Instructions to follow — Read the listing below and tally the lines that contain "Save"; the reply is that tally only.

Data provided —
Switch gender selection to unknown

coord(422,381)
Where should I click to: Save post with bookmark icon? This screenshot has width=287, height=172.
==
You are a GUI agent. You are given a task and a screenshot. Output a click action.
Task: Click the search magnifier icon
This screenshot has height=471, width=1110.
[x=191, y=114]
--
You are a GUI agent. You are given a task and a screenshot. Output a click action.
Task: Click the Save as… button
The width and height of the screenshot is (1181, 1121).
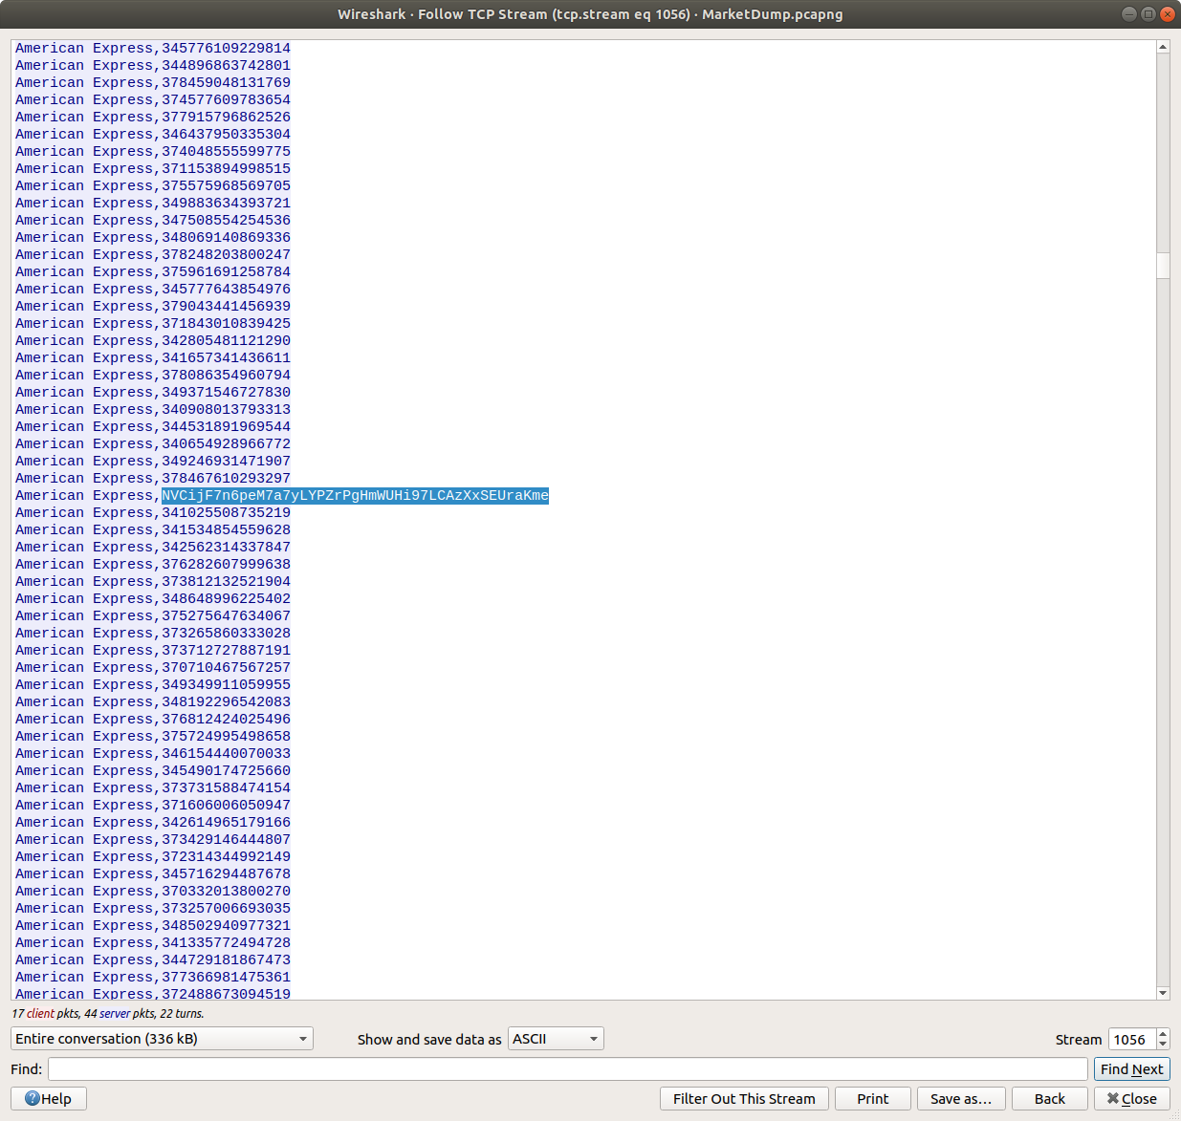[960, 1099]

Exercise answer — 2